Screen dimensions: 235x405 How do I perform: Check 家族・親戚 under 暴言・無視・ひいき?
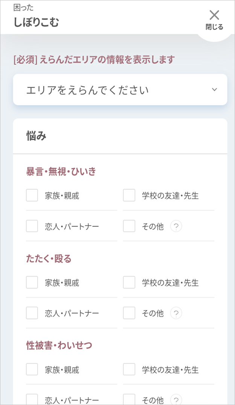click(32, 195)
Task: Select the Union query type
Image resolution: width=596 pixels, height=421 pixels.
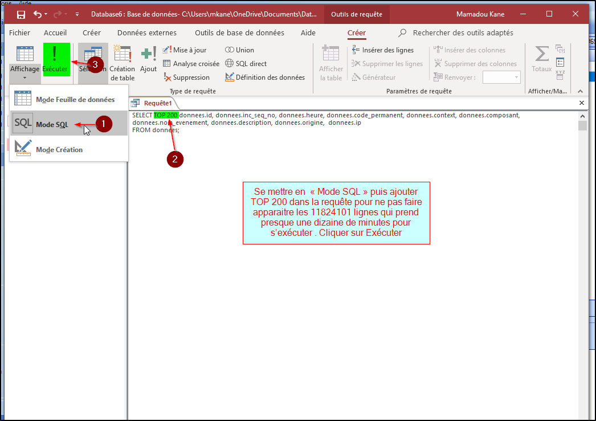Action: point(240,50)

============

> _Problem description_
The data above should be returned in full, exactly as written, apart from its images.

> _Your solution_
Screen dimensions: 235x405 How do I perform: Check 家族・親戚 under 暴言・無視・ひいき?
click(32, 195)
Task: Select the Union query type
Image resolution: width=596 pixels, height=421 pixels.
Action: point(240,50)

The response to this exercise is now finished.